## Data to process:

┏━━

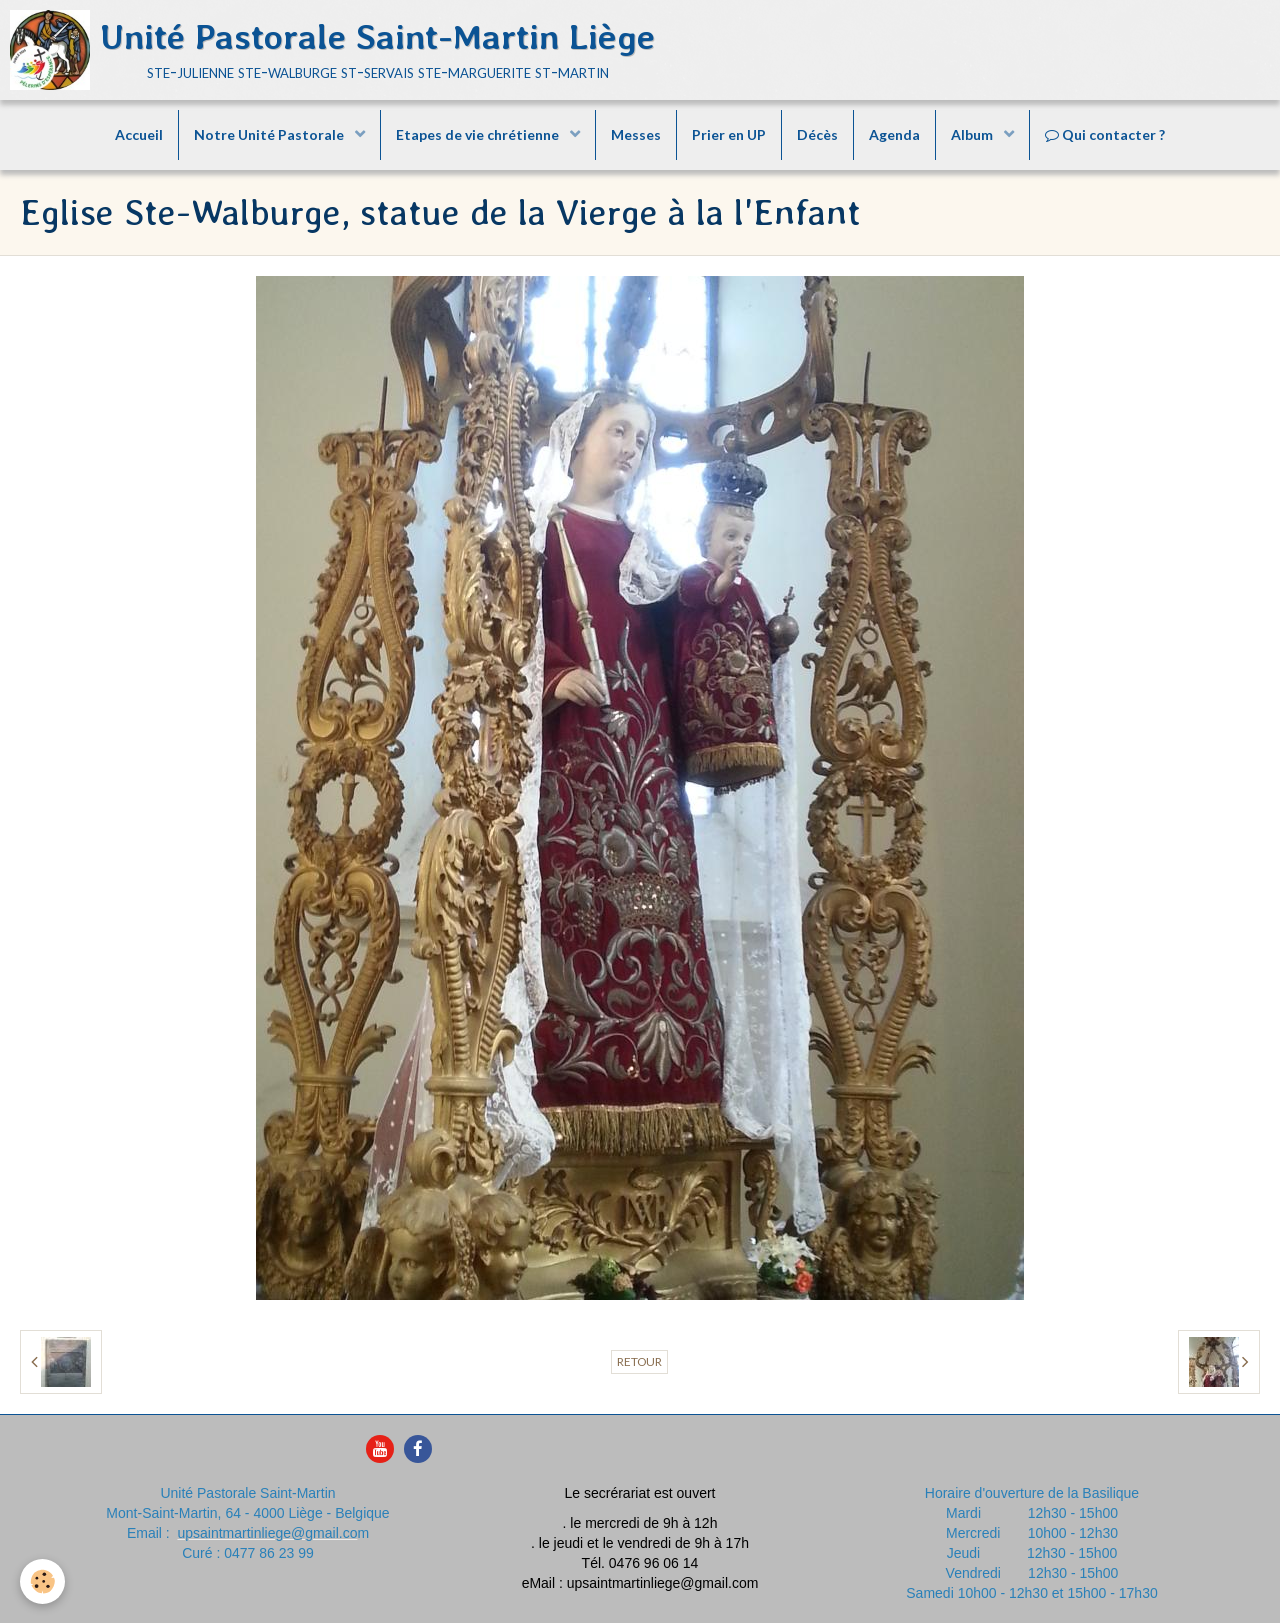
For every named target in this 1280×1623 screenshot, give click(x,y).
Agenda (894, 134)
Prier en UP (729, 134)
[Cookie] (42, 1581)
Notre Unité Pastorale (270, 134)
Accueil (139, 134)
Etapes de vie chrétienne (479, 134)
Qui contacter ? (1105, 134)
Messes (636, 134)
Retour (639, 1361)
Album (973, 134)
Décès (817, 134)
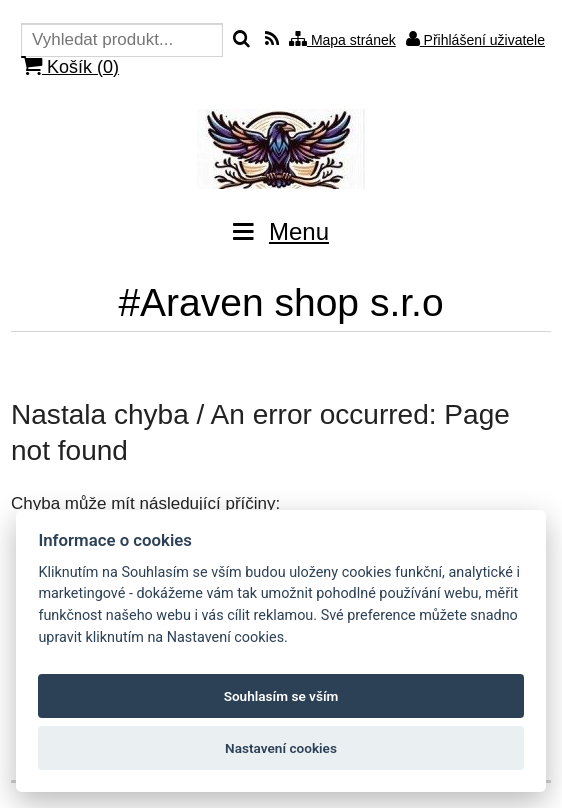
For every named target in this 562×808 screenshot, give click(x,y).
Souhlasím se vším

┗━━

Copy the material word for word, starting with the line that contains "[Cookie] (42, 1581)" and continuing through the end of the material. Leave out the pictures.

## Expected output:
[Cookie] (42, 1581)
Notre Unité Pastorale (270, 134)
Accueil (139, 134)
Etapes de vie chrétienne (479, 134)
Qui contacter ? (1105, 134)
Messes (636, 134)
Retour (639, 1361)
Album (973, 134)
Décès (817, 134)
For every named target in this 562×808 screenshot, give click(x,y).
Souhlasím se vším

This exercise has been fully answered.